Bir sonbahar günü; hafif rüzgar tenime değerken yabancısı olduğum,ait hissetmediğim, belki de hiç ait olamadığım memleketime görevimi yapmak için, biraz cesaret ve bilinmezlikle indim arabamdan.
Ardımda çok şey bırakmıştım. Ailemi, hayallerimi, umutlarımı, sevdiklerimi, sevdiğimi... Doğup büyüdüğüm şehri birkaç saat önce arkamda bırakmıştım. Arabadan inerken heyecan, umut biraz da burukluk vardı içimde. Belki de büyümek bu demekti… Zor da olsa kendi yolunu bulmaktı. Korksan da yine de yola devam etmekti. Bütün bu duygulardan arınmak istercesine gözlerimi önümde duran okula çevirdim. Bir köy okuluydu ama yeni yapıldığı çok belliydi. Temiz ve bakımlıydı. Okullar henüz açılmamıştı,hafta başı başlayacaktı. Bense kalacağım lojmana gitmeden belki de yıllarımı geçireceğim bu şirin yeri görmeye gelmiştim. Etraf sakindi, ruhumu rahatlatan bir huzur vardı.

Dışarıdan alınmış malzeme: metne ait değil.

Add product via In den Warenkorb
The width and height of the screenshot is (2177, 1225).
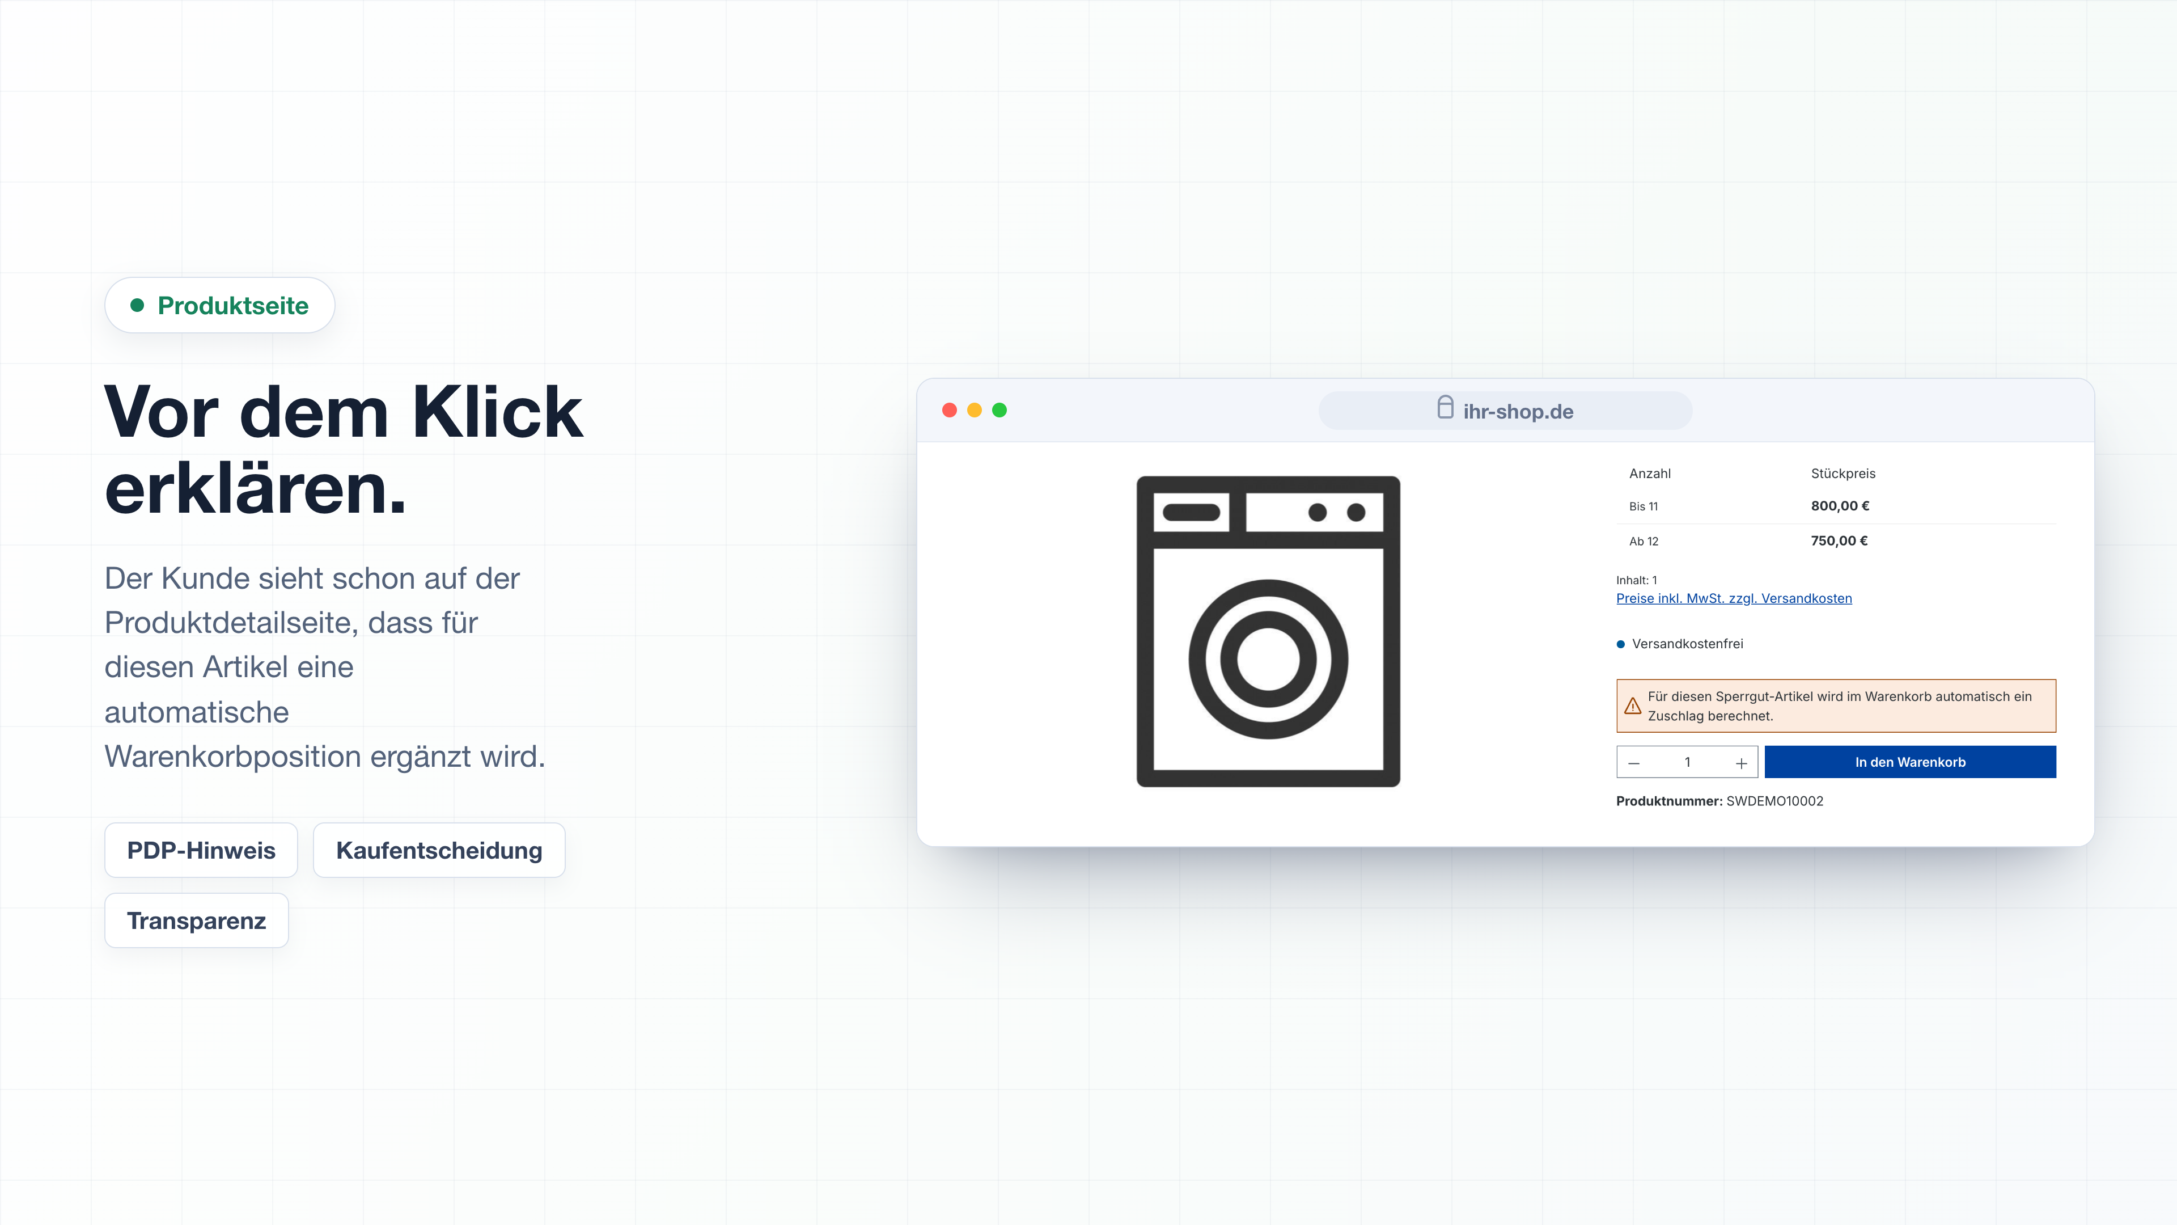1910,762
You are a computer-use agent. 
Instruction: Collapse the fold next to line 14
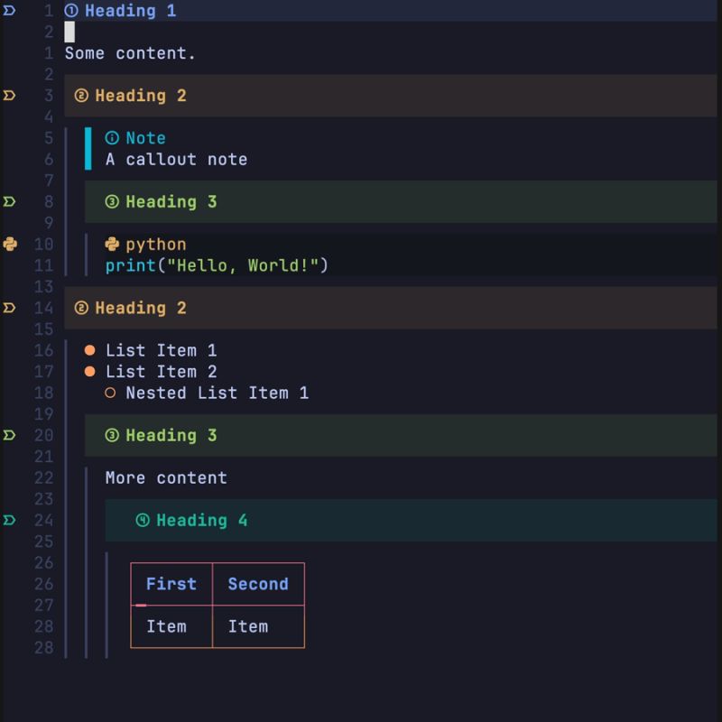click(9, 308)
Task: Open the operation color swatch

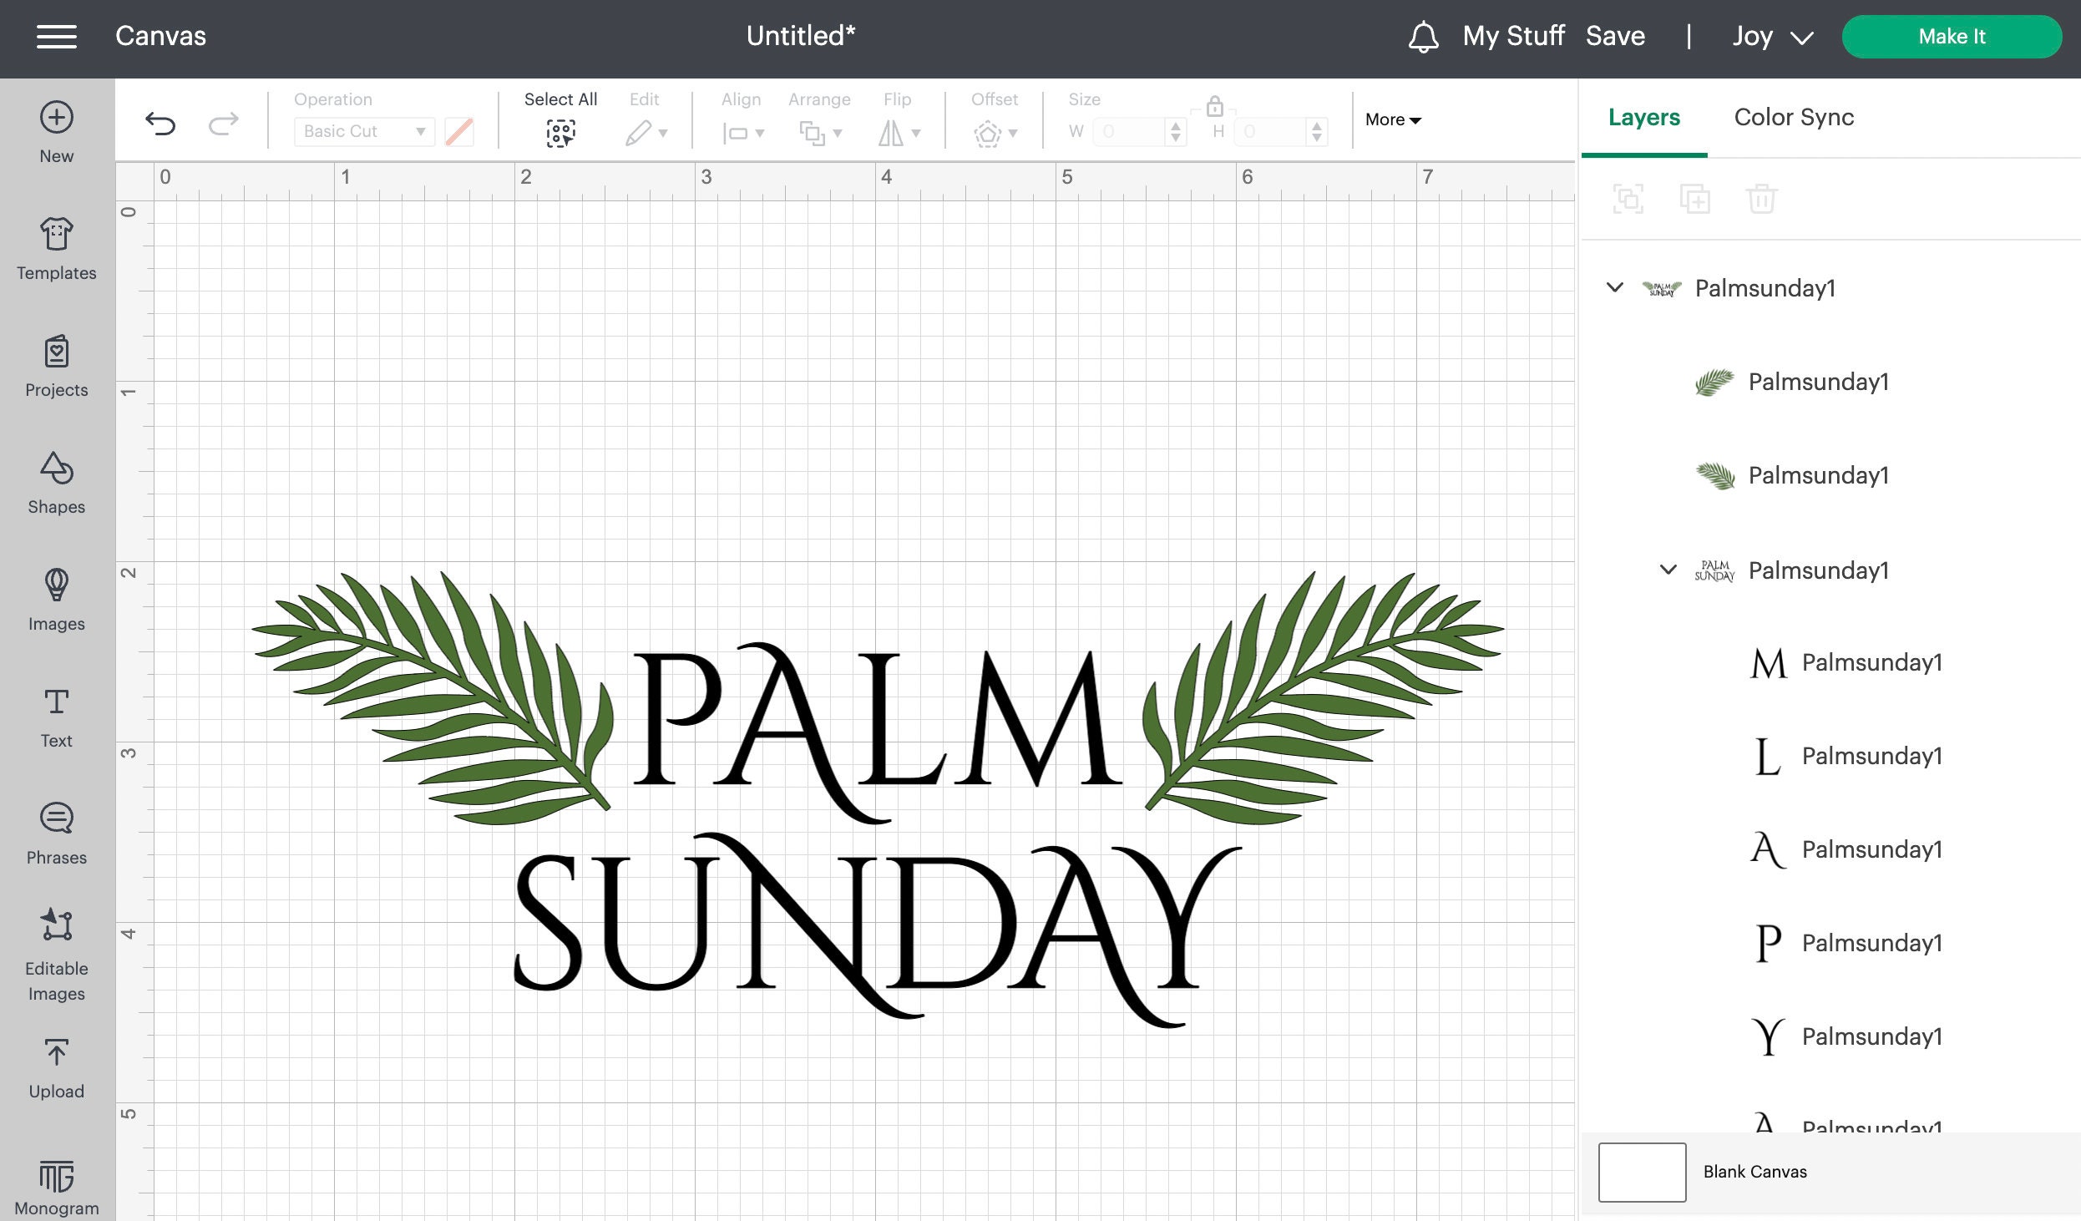Action: 459,131
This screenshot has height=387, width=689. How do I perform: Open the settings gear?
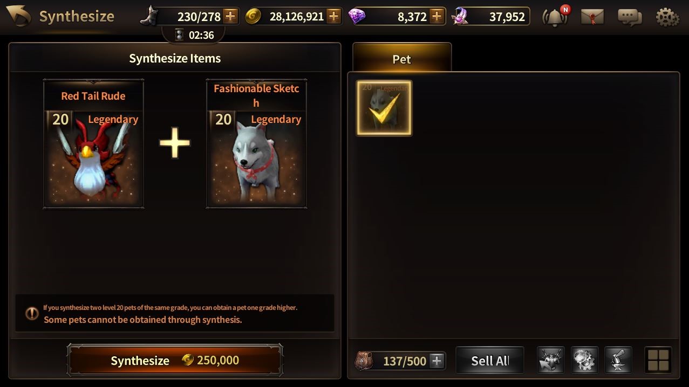(x=667, y=17)
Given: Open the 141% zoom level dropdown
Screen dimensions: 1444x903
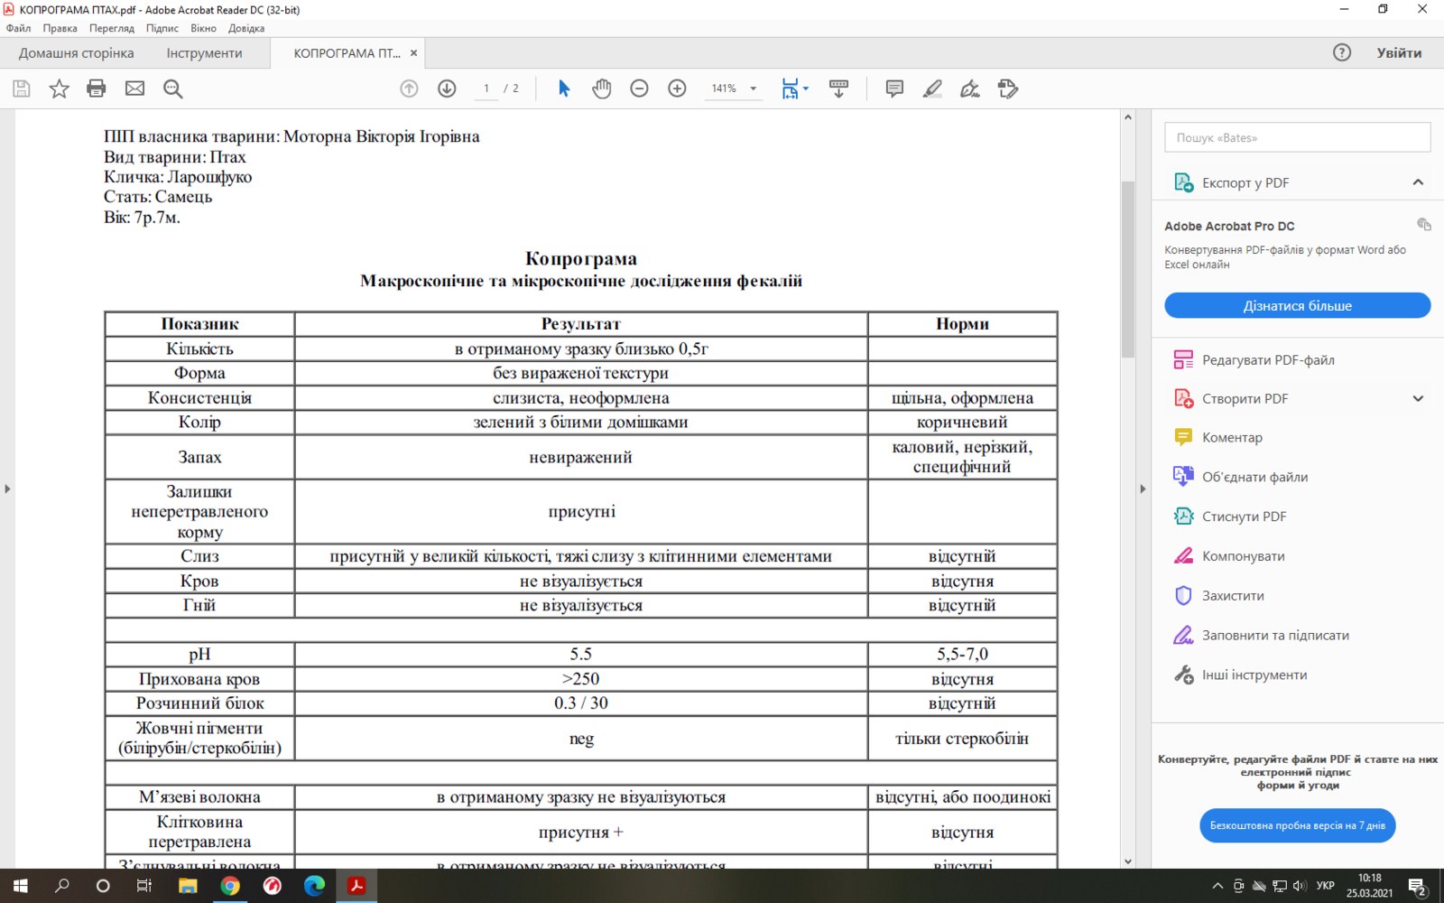Looking at the screenshot, I should point(753,88).
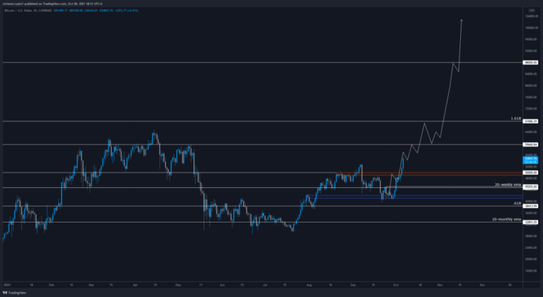Select the 38413.99 price axis label
Image resolution: width=543 pixels, height=297 pixels.
[x=530, y=206]
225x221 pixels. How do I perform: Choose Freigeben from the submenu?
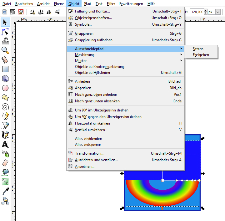(201, 55)
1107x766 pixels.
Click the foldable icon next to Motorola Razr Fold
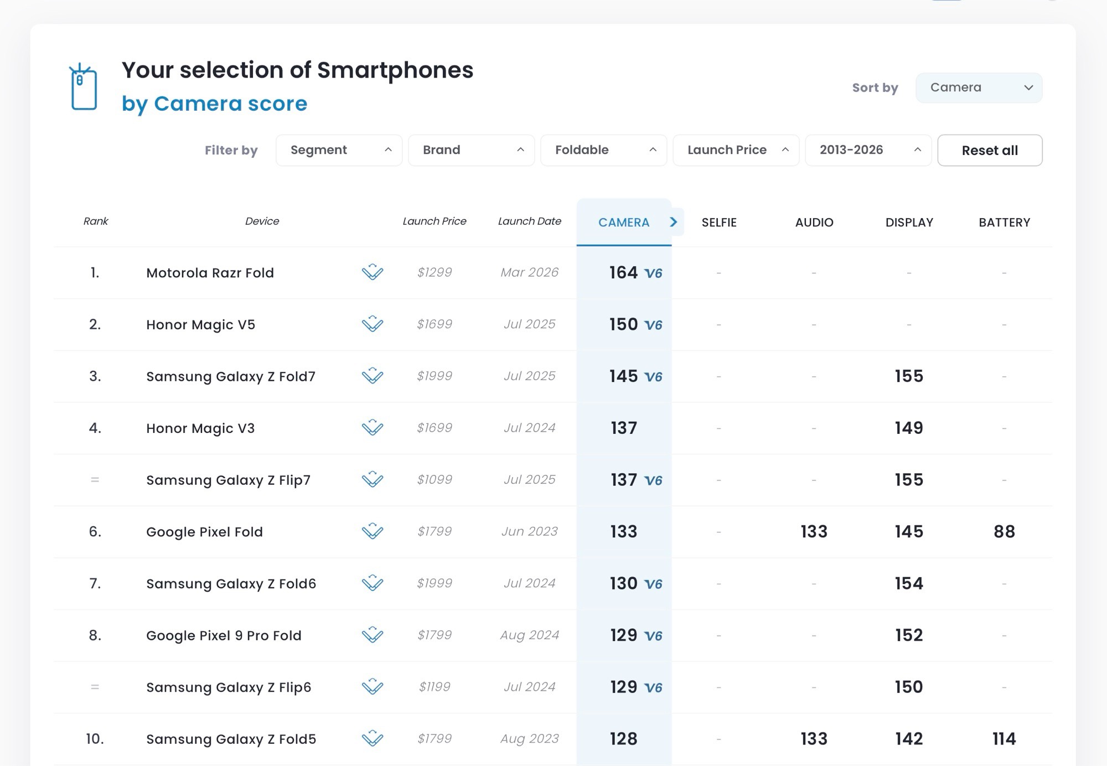pyautogui.click(x=373, y=272)
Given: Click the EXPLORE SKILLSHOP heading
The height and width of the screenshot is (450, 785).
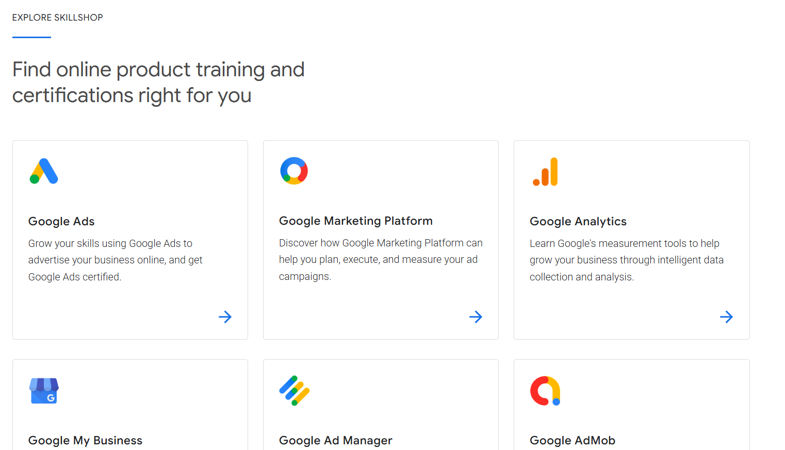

Bedenimi saran, saçlarımı savuran hafif rüzgarı ardımda bırakarak etrafa biraz bakındıktan sonra içeri girdim. İçerisi çok sessizdi. Müdürün odasına yöneldim. Orta yaşlı adam beni güleç bir tavırla karşılamıştı. Birkaç işimi hallettikten sonra ayrıldım.Geniş bahçeden çıkarak beyaz,mini arabama yöneldim.
Dışarıda serin bir hava vardı ama içimi ısıtan güneş hala gitmemişti. Belki de uzun zamandır buna tutunuyordum. Kimisi şarkılara, kimisi şiirlere, kimisi kitaplara tutunur olmuştu. Galiba artık tutunamıyordu insan insana… Bende bunların hepsine teker teker tutunmaya başlamıştım. Bir insana tutunmak, kalbinde hissetmek, onunla bütünleşmek, belki de yaşamak için bir başka nedendi… Fakat gün gelip tutunduğun o ruhu kaybedince, insan yokluğunda başka şeylere tutunmaya çalışıyordu… Artık tutunamadığı o ruh, bir gün tutunmaya çalıştığı bir şiirin mısrasında, okuduğu bir sözde veya dinlediği bir şarkının büyüsünde çok acımasızca hatırlatıyordu kendini. Unutamazsın beni ama artık tutunamazsında der gibi; nispeten, canını yakmak ve seni inadına kül etmek istercesine bütün keşkelerini, hatalarını gözünün içine soka soka önüne seriyordu. Bir tokat gibi çarpıyordu yüzüne. Boğazında koca bir yumruk oturuyordu, yutkunsan da geçmiyordu...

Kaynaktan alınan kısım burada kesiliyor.